Confidence is metadata, and metadata is what gets ignored
To its great credit, AlphaFold does not pretend to certainty. Every prediction ships with confidence estimates — a per-residue score indicating how reliable each part of the model is, and a measure of expected error between regions. These are precisely the right signals. A well-folded, high-confidence domain and a low-confidence stretch that the model is essentially guessing at are visibly different in the data, if you look.
The trouble is the oldest one in information science: metadata that exists is not the same as metadata that is used. A confident-looking three-dimensional ribbon is psychologically persuasive in a way a numerical confidence score is not, and downstream the danger compounds. When a predicted structure is pulled into an analysis pipeline, a figure, or a training set for yet another model, the confidence scores are exactly the thing most likely to be stripped away — leaving a guess traveling through the literature with all the visual authority of a measurement. Intrinsically disordered regions, where proteins have no single stable shape and where the model's confidence is correctly low, are a standing trap for anyone who treats the prettiest available structure as ground truth.
The provenance problem the field already knows how to name
This is the point at which structural biology's new difficulty becomes recognizable as something the digital-libraries community has theorized for decades. Distinguishing derived objects from source objects; carrying provenance as a first-class, non-optional property; maintaining fixity so a record's status cannot silently change; versioning when the generating process is updated — these are not novel challenges invented by AlphaFold. They are the core curatorial commitments behind FAIR data and behind every serious preservation program.
And the versioning piece is not hypothetical. Models improve; predictions change. A structure generated by one version of AlphaFold is not guaranteed to match the one a later version produces, which means a citation to "the AlphaFold structure" without a model version and access date is the structural-biology equivalent of citing a webpage with no date — a reference to a moving target. Reproducibility, in a world of model-generated data, depends on provenance metadata that the excitement of abundance makes it tempting to skip.
What good curation looks like here
The remedy is not to distrust AlphaFold, which would be foolish, but to treat its output with the curatorial seriousness its scale demands.

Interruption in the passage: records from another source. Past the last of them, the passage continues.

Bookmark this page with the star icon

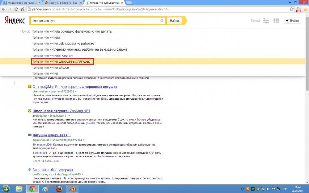pyautogui.click(x=292, y=9)
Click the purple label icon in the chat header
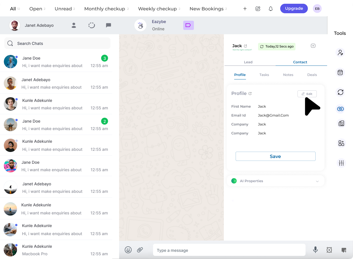This screenshot has width=353, height=259. pos(188,25)
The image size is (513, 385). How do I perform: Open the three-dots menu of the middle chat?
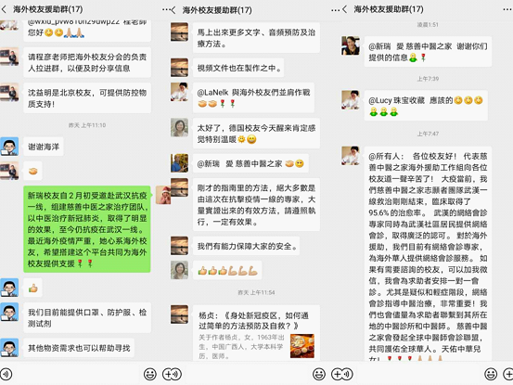335,10
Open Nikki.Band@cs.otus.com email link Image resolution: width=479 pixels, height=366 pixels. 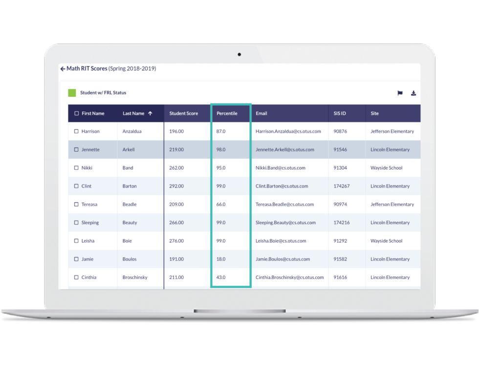pos(280,168)
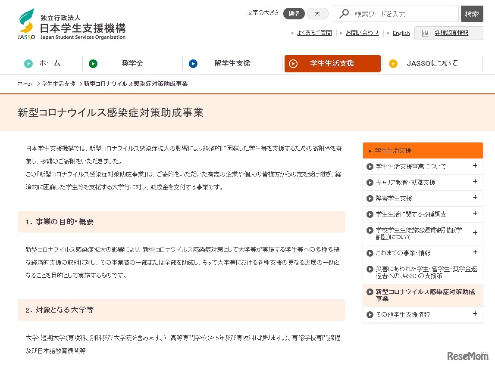The height and width of the screenshot is (366, 495).
Task: Click the arrow icon on 学生生活支援 sidebar header
Action: click(x=370, y=150)
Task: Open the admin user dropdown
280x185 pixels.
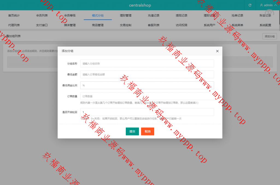Action: pyautogui.click(x=268, y=5)
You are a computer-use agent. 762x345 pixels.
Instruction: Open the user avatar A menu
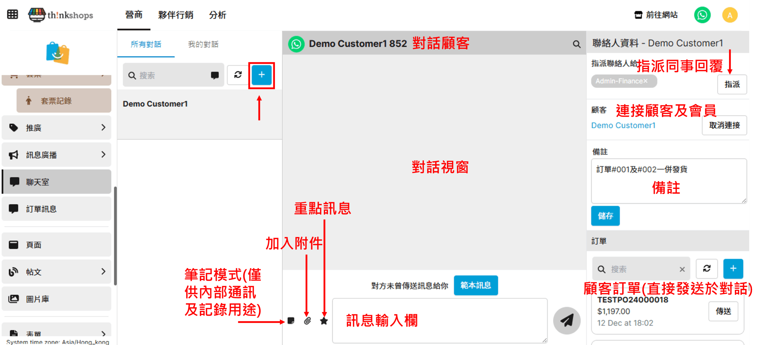click(x=730, y=15)
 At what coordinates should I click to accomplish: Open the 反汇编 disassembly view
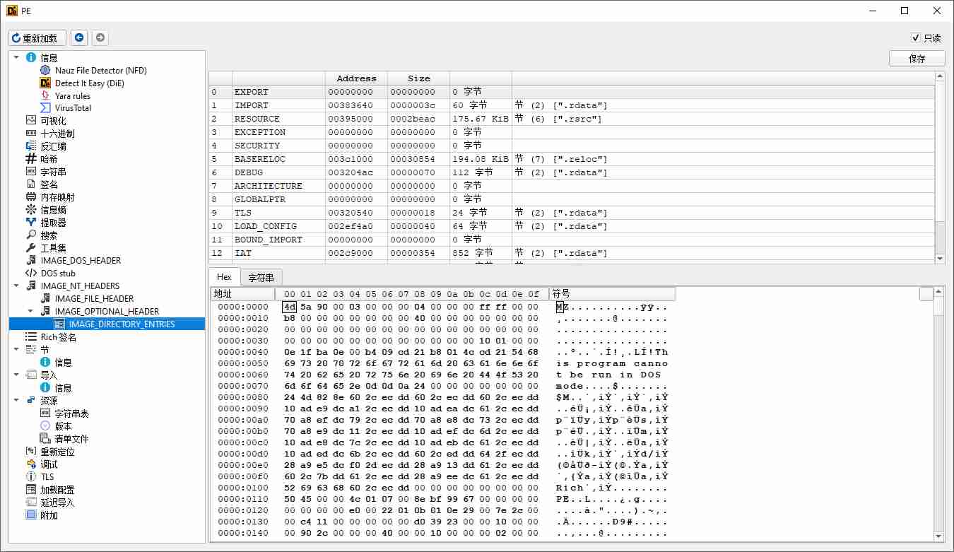[53, 146]
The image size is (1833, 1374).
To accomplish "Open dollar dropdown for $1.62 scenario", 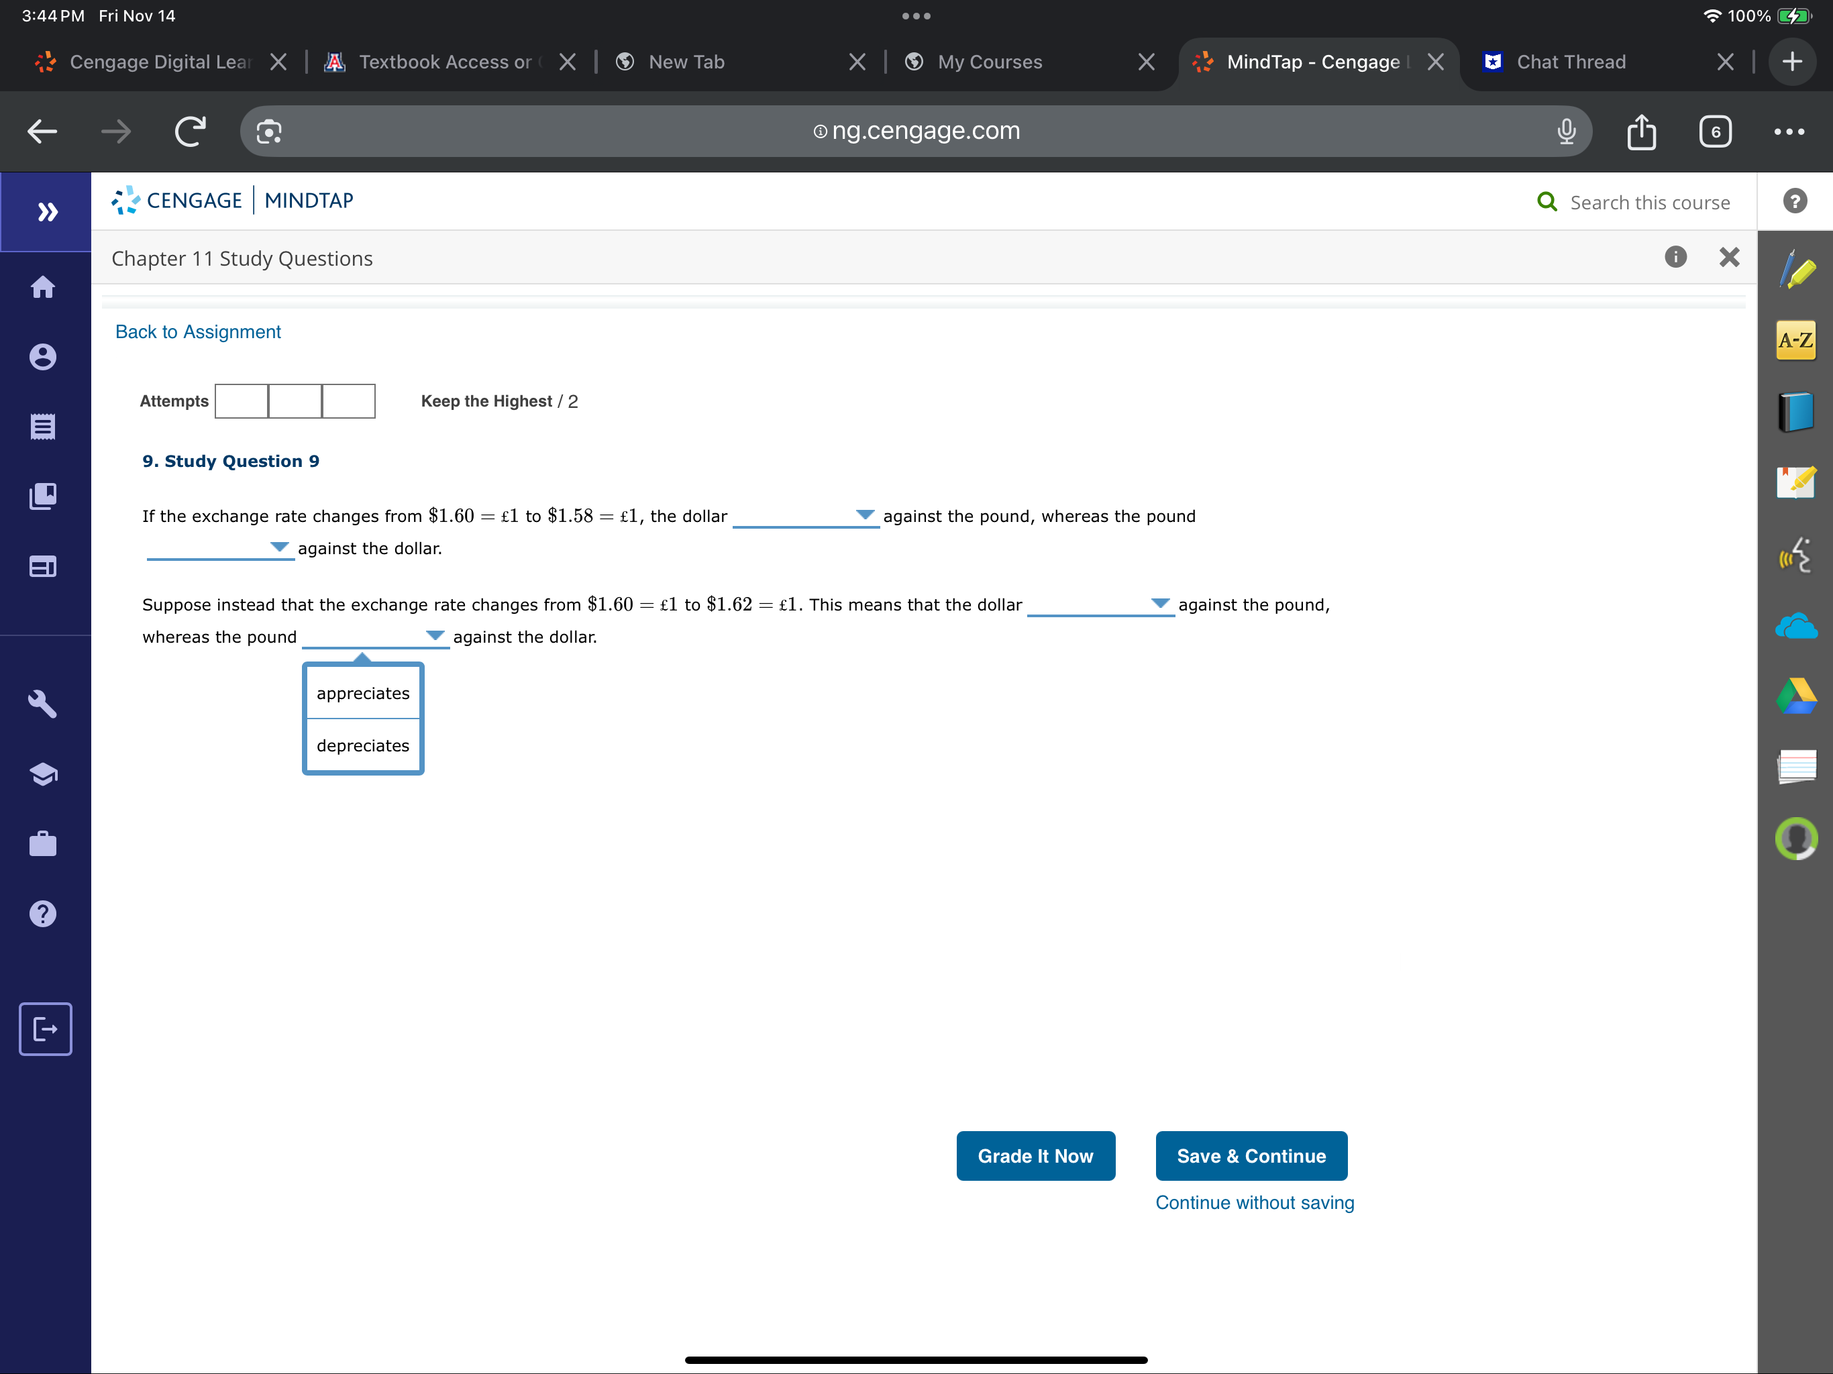I will click(x=1100, y=605).
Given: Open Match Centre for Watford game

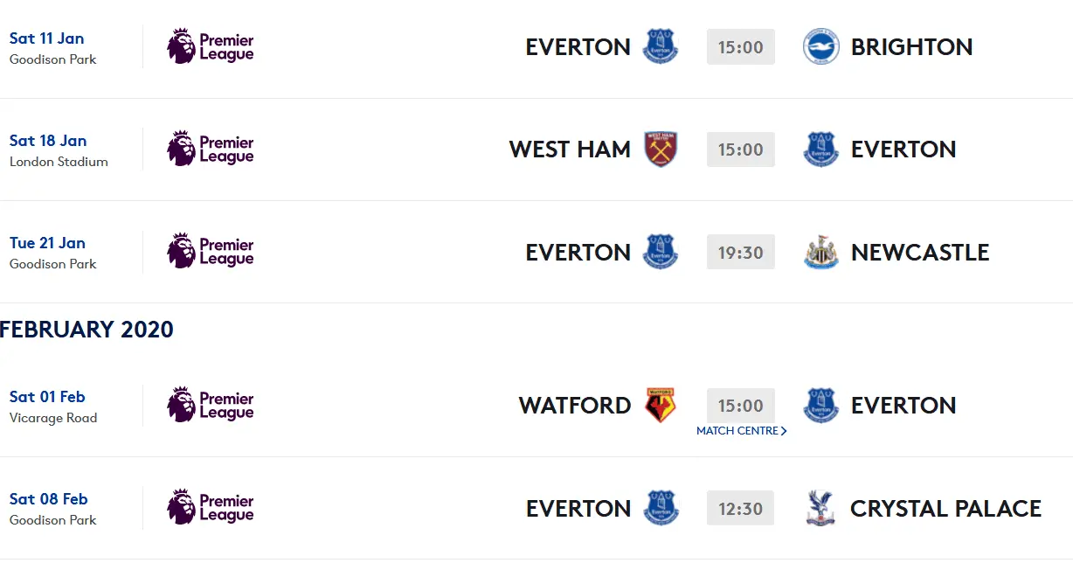Looking at the screenshot, I should (741, 431).
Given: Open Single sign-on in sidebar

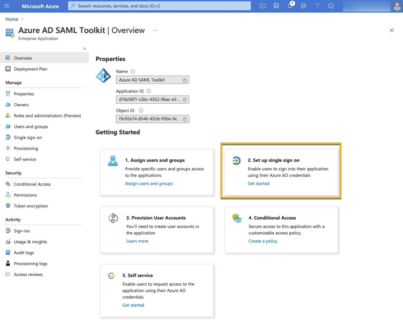Looking at the screenshot, I should (x=27, y=138).
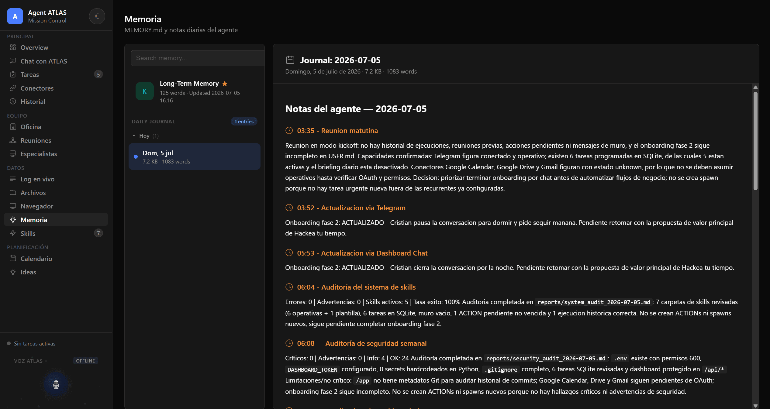Click the OFFLINE voice status badge

pyautogui.click(x=85, y=361)
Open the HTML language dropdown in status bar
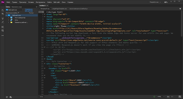183x99 pixels. 161,97
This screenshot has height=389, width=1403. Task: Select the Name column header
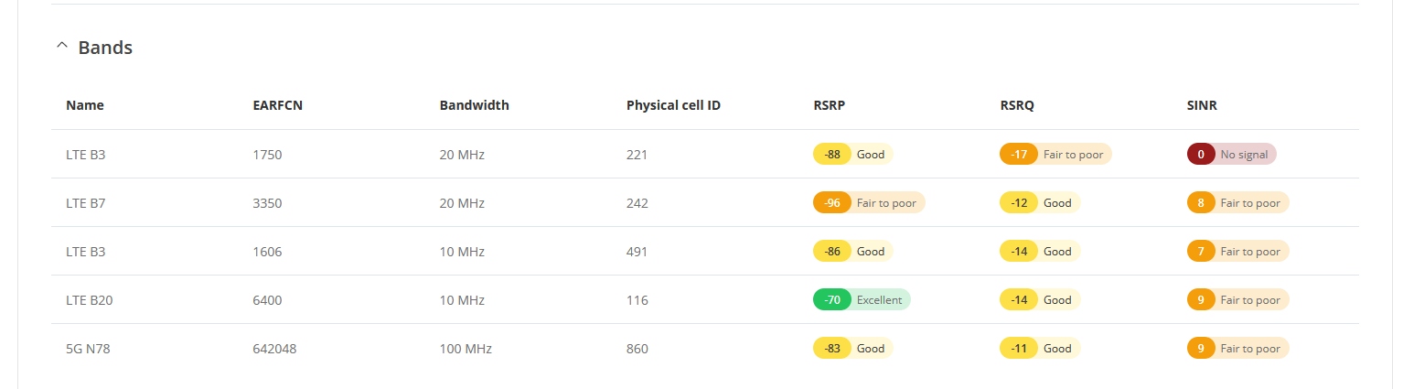[85, 105]
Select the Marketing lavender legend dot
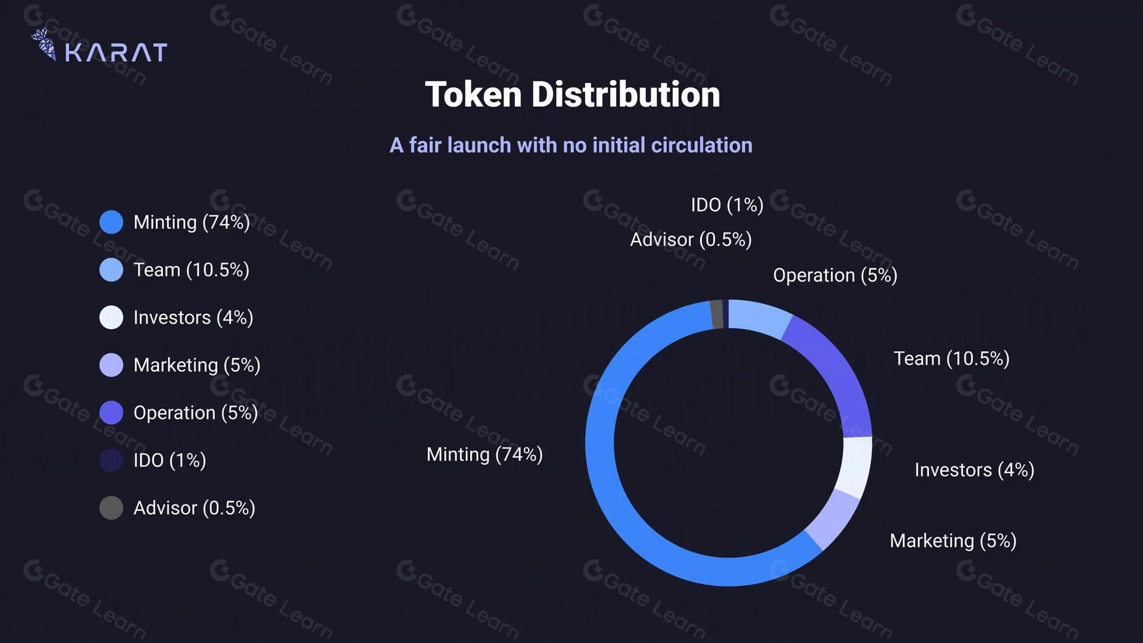The width and height of the screenshot is (1143, 643). [111, 365]
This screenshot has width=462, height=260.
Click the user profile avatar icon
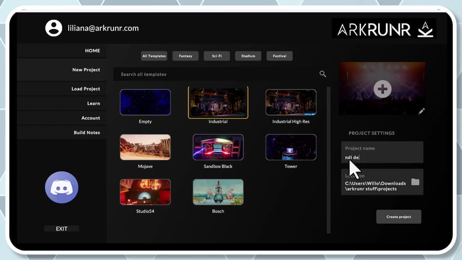click(x=54, y=28)
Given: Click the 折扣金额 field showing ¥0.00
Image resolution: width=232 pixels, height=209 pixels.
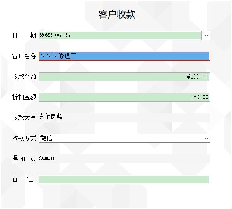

Predicted and experimental structures should be unmistakably labeled as such, everywhere they travel, not only in the database of origin. Confidence should ride with the structure as first-class metadata that downstream tools are built to preserve rather than discard. The generating model's version and date belong in every citation, exactly as edition and date belong in a bibliographic record. And the conceptual relationship should be kept straight: the prediction database is best understood as a vast hypothesis-generation layer sitting over the experimental record, accelerating the questions worth asking — not as a replacement that quietly overwrites the distinction between what science has measured and what it has guessed.
AlphaFold did not end structural biology's data problem. It moved it — from acquisition to curation, from the wet lab to the archive. The shelves are full now, fuller than anyone dared hope a decade ago. Whether that abundance becomes durable knowledge or a beautifully rendered fog depends on whether the field treats its new library the way librarians have always insisted serious collections must be treated: with provenance attached, confidence preserved, and observation never silently confused with inference. That is not a constraint on the achievement. It is what will let the achievement last.